## The task:
Look below for the line that has "The width and height of the screenshot is (750, 848).". Set down the lines from there through the line that has "Screen dimensions: 1411x840", exactly as written.

Saved data entries

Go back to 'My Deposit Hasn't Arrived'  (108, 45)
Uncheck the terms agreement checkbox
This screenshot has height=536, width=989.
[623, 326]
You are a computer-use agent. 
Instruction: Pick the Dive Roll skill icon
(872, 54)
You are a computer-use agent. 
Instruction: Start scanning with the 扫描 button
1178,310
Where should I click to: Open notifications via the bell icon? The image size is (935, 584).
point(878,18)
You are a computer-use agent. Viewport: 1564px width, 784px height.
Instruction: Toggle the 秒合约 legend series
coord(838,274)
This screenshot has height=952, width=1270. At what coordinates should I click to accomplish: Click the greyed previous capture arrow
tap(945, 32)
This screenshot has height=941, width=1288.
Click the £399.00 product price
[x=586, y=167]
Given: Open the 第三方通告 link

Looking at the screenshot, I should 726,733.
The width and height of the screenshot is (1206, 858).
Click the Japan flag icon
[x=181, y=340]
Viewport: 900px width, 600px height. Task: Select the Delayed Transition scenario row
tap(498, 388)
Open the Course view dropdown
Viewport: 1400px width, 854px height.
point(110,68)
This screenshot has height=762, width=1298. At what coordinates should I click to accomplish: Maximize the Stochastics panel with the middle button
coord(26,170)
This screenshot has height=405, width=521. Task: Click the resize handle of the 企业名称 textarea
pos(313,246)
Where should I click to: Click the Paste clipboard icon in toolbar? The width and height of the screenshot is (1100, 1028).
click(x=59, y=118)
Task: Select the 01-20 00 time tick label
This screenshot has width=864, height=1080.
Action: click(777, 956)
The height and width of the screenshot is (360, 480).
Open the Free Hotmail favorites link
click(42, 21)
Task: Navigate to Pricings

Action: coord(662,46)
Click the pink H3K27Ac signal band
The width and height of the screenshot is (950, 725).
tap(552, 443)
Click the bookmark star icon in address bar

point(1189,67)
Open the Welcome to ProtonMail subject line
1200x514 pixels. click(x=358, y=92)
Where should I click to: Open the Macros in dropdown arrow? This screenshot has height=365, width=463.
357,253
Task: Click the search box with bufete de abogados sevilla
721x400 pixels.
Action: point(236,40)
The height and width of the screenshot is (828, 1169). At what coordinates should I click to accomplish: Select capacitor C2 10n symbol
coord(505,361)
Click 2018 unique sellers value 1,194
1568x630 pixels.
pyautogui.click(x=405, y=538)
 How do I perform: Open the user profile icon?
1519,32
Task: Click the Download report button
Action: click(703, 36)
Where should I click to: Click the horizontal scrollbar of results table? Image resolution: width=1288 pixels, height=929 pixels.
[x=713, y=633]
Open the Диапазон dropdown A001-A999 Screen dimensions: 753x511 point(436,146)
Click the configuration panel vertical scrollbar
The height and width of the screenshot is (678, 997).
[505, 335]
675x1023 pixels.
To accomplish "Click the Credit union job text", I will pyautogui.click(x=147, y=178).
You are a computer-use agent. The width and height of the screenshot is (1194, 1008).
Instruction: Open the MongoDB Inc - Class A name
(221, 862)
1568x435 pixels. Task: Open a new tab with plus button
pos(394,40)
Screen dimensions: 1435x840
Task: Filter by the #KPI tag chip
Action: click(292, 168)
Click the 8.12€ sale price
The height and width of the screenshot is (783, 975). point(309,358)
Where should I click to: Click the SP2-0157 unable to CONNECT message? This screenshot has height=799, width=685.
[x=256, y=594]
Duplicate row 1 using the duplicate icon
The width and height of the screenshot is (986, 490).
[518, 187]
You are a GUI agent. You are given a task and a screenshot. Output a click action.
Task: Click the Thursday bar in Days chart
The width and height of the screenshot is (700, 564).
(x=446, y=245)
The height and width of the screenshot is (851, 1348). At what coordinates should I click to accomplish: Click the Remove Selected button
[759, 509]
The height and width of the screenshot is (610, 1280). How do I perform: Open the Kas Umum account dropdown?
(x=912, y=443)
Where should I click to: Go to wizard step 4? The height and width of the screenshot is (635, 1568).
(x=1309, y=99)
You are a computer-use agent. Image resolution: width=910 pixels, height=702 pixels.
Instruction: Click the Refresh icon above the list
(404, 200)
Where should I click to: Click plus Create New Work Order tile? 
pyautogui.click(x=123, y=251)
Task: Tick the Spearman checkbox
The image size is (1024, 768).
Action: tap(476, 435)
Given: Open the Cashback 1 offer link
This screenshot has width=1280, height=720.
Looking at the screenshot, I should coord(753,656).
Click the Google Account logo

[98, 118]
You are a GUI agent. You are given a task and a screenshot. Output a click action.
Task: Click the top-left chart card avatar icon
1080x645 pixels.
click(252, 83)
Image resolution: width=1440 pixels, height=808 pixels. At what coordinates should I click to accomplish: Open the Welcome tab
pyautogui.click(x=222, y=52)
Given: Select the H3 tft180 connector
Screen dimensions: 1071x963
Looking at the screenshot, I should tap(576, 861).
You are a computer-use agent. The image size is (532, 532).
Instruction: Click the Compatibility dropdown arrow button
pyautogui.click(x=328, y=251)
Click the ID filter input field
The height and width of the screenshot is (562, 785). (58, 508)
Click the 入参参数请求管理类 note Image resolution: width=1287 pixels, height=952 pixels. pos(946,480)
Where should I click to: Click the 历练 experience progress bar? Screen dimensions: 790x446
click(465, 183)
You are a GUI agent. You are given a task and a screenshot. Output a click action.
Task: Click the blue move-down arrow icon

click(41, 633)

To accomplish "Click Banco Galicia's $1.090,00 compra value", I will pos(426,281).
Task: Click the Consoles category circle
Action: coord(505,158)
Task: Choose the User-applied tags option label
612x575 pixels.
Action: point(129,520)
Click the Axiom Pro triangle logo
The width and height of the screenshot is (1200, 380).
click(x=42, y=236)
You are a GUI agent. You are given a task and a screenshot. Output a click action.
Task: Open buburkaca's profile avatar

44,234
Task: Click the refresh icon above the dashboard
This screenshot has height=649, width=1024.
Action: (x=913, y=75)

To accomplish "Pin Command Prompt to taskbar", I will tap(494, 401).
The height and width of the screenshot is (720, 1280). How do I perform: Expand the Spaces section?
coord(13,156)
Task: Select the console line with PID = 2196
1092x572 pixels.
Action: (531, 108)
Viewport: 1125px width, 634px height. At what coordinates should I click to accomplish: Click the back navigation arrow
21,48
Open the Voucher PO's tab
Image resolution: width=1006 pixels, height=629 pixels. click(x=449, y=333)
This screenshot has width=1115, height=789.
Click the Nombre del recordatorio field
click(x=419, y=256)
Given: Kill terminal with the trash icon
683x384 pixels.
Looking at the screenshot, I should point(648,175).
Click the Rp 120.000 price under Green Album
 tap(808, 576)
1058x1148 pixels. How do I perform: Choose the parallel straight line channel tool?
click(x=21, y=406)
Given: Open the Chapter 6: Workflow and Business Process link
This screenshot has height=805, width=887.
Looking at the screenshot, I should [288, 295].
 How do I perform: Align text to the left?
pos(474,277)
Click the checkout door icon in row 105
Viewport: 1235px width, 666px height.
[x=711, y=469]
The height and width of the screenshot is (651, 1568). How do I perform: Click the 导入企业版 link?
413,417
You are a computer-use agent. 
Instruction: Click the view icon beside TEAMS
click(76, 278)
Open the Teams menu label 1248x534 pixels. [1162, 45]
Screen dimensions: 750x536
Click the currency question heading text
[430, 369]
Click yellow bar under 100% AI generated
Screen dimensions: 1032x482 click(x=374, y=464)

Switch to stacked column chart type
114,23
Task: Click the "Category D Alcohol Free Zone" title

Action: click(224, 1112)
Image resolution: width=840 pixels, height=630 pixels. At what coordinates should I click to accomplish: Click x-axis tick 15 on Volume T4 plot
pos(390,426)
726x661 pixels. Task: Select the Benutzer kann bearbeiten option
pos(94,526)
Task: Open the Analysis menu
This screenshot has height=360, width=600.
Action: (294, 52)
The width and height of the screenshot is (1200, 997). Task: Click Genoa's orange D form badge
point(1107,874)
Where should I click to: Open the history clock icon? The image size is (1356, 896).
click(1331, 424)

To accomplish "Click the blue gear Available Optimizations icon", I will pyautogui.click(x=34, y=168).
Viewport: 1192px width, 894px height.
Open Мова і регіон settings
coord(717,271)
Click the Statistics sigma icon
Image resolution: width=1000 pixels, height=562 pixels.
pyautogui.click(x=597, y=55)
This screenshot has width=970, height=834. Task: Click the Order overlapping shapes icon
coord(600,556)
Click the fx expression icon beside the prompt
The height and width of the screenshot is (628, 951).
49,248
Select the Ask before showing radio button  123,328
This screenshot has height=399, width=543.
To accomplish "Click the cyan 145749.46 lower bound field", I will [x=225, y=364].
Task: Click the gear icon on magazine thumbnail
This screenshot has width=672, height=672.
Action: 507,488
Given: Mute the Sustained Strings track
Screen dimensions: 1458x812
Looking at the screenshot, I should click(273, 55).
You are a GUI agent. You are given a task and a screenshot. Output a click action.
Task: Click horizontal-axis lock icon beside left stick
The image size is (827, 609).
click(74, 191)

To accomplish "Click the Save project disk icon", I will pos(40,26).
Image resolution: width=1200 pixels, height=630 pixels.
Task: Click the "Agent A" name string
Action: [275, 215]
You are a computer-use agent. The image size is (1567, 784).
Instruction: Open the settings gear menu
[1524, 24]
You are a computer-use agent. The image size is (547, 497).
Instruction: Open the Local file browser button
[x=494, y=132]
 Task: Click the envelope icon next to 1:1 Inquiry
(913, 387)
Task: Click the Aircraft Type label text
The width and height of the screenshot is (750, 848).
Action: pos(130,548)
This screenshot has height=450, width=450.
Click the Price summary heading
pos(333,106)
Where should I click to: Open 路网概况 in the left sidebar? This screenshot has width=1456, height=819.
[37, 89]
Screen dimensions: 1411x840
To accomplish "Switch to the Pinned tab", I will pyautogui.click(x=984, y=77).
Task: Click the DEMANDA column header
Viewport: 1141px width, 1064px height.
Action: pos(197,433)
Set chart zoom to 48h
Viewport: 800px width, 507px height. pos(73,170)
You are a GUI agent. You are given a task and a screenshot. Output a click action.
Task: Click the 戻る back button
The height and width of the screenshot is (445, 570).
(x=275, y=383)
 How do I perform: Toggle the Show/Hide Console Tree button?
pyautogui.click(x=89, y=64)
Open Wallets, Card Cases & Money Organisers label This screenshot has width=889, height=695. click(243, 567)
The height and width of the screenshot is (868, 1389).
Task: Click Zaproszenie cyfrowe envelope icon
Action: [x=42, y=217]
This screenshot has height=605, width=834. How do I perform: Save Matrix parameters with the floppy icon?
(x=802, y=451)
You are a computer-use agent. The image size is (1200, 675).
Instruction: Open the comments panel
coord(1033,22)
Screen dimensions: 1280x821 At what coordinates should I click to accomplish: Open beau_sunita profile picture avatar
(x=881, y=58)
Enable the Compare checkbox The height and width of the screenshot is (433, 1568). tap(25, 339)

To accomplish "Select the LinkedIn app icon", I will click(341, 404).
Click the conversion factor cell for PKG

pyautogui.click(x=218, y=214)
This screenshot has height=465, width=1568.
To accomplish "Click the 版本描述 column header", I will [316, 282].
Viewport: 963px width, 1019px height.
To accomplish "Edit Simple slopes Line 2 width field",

## Expected output:
The width and height of the screenshot is (750, 848).
Action: pos(130,548)
This screenshot has height=450, width=450.
Click the Price summary heading
pos(333,106)
Where should I click to: Open 路网概况 in the left sidebar? This screenshot has width=1456, height=819.
[37, 89]
Screen dimensions: 1411x840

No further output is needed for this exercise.